[[ PROVIDED DATA, beginning ]]

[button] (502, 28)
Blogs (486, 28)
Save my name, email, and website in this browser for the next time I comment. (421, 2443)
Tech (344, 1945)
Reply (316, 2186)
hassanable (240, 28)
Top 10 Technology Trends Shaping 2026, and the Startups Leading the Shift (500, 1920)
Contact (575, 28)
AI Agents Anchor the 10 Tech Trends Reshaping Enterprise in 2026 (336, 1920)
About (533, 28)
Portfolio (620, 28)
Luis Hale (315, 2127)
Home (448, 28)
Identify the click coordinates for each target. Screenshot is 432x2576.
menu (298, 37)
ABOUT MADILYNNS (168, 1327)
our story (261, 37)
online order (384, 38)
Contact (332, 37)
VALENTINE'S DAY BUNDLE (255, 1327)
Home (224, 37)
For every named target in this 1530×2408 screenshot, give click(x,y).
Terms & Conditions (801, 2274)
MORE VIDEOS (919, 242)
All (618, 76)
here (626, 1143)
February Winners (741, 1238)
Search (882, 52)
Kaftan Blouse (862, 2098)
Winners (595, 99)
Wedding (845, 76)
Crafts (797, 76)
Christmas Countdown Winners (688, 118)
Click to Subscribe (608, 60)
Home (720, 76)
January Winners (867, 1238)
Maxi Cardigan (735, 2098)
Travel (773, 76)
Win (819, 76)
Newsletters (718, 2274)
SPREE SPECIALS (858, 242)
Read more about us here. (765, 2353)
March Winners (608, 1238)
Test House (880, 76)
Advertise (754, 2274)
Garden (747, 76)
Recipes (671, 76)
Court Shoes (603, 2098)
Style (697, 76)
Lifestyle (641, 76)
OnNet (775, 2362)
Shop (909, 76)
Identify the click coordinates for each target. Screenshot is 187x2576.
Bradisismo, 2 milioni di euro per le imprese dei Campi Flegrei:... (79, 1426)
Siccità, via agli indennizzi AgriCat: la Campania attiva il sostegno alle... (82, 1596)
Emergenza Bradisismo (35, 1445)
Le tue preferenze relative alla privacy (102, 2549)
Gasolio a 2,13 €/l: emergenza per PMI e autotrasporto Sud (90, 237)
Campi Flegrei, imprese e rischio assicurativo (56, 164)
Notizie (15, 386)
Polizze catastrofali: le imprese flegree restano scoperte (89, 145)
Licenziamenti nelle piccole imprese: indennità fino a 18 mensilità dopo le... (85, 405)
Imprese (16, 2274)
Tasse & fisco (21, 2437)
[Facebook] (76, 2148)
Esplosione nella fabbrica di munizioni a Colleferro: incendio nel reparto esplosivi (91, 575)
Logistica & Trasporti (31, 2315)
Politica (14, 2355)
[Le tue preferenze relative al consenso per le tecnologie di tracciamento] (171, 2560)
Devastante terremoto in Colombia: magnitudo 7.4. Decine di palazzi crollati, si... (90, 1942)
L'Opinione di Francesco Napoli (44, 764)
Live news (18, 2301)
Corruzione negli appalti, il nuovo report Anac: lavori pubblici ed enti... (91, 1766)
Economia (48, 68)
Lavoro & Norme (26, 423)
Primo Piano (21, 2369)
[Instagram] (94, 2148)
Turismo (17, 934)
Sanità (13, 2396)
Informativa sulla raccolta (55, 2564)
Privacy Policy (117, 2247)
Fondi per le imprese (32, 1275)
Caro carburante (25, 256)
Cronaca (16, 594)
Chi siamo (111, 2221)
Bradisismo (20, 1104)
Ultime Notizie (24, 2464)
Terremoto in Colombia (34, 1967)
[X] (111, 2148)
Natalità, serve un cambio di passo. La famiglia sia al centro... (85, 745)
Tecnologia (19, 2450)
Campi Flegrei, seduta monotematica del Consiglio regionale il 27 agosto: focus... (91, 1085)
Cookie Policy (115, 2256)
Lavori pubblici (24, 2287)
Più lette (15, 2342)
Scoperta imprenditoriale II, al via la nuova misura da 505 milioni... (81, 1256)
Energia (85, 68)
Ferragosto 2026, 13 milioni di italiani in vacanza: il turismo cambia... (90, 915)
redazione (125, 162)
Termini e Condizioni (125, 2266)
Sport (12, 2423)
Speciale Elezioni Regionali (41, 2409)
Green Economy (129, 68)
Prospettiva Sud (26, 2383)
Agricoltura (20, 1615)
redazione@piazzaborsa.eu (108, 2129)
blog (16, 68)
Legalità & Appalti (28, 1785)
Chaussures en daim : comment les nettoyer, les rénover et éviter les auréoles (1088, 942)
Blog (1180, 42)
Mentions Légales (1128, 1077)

[[ PROVIDED DATA, end ]]

(ASSIGNED TASK) Find the line with "Winners (595, 99)" in the entries above. Retype it and each line after it, exactly, through the line with "Shop (909, 76)", and stop there.

(PROBLEM SOLUTION)
Winners (595, 99)
Wedding (845, 76)
Crafts (797, 76)
Christmas Countdown Winners (688, 118)
Click to Subscribe (608, 60)
Home (720, 76)
January Winners (867, 1238)
Maxi Cardigan (735, 2098)
Travel (773, 76)
Win (819, 76)
Newsletters (718, 2274)
SPREE SPECIALS (858, 242)
Read more about us here. (765, 2353)
March Winners (608, 1238)
Test House (880, 76)
Advertise (754, 2274)
Garden (747, 76)
Recipes (671, 76)
Court Shoes (603, 2098)
Style (697, 76)
Lifestyle (641, 76)
OnNet (775, 2362)
Shop (909, 76)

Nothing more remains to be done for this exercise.